» Directions
Look through the data below. Collect every line where the word "Championships" occurs.
───── Source data
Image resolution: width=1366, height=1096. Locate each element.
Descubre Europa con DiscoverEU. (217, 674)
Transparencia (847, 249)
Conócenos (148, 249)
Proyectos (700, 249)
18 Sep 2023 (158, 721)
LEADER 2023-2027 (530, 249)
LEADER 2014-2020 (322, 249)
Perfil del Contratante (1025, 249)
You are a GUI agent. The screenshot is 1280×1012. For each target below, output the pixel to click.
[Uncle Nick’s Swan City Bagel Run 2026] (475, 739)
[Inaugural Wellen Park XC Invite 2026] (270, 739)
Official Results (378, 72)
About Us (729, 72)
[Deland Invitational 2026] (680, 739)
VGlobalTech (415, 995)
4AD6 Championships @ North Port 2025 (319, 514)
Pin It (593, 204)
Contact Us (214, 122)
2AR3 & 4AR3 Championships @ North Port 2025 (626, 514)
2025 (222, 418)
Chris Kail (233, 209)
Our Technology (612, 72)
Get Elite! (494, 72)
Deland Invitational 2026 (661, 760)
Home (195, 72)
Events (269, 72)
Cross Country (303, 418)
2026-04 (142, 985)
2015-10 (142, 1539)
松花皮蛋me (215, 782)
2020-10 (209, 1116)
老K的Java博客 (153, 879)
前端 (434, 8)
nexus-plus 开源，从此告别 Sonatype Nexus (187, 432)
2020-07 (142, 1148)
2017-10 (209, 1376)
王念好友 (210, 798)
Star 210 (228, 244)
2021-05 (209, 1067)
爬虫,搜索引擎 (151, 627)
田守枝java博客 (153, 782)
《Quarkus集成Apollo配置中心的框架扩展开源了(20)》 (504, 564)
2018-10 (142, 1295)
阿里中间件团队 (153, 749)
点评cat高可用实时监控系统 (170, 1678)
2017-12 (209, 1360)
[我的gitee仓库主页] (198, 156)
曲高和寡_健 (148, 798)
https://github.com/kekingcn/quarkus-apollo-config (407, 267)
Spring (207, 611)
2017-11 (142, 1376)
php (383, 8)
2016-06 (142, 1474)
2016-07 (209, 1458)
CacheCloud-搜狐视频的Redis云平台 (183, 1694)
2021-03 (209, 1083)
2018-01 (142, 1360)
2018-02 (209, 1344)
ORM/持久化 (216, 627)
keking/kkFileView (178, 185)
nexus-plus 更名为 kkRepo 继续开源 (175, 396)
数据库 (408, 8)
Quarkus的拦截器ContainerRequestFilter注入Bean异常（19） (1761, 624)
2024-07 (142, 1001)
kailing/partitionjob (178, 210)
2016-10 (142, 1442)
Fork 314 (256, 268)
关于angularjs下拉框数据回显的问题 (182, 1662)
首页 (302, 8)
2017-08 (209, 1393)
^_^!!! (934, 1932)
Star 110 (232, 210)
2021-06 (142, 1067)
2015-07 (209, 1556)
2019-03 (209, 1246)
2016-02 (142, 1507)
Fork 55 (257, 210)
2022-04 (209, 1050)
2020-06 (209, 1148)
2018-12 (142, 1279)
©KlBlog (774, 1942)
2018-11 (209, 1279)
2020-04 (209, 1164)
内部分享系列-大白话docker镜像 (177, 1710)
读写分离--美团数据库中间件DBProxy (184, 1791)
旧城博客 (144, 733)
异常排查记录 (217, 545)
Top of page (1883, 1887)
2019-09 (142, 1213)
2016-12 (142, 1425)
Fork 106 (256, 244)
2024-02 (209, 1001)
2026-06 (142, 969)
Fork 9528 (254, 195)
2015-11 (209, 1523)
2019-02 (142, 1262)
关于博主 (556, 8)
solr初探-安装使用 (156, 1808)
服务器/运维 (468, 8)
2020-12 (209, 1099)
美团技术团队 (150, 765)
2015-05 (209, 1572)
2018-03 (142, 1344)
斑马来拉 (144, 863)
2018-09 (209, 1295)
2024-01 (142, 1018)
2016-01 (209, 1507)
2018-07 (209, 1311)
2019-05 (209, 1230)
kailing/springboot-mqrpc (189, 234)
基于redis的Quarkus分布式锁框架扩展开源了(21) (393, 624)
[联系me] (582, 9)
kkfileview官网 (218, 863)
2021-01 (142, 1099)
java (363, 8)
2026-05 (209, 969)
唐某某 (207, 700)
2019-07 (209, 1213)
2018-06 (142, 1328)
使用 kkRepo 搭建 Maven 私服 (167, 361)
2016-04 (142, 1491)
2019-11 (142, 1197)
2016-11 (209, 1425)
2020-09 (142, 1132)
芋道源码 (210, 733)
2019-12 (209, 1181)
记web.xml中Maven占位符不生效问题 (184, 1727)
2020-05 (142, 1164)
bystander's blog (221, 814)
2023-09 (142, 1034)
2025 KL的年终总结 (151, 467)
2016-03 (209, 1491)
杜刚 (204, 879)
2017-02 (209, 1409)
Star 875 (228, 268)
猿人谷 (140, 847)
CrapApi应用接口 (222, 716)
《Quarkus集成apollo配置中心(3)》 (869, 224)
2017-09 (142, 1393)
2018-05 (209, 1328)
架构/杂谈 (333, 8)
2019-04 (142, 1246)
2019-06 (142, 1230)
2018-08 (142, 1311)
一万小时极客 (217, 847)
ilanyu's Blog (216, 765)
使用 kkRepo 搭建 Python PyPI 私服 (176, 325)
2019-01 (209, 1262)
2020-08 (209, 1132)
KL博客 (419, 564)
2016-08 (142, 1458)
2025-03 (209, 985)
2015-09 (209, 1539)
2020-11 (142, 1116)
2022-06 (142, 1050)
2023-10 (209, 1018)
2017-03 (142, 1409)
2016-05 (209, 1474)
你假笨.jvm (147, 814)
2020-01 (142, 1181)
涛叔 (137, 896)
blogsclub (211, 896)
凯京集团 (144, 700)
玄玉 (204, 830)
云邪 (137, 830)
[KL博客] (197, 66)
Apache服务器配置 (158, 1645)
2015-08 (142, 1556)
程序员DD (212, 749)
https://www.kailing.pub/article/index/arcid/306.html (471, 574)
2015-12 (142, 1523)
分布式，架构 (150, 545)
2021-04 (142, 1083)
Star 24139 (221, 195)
──────────
» Result of the exercise
4AD6 Championships @ North Port 2025 (319, 514)
2AR3 & 4AR3 Championships @ North Port 2025 (626, 514)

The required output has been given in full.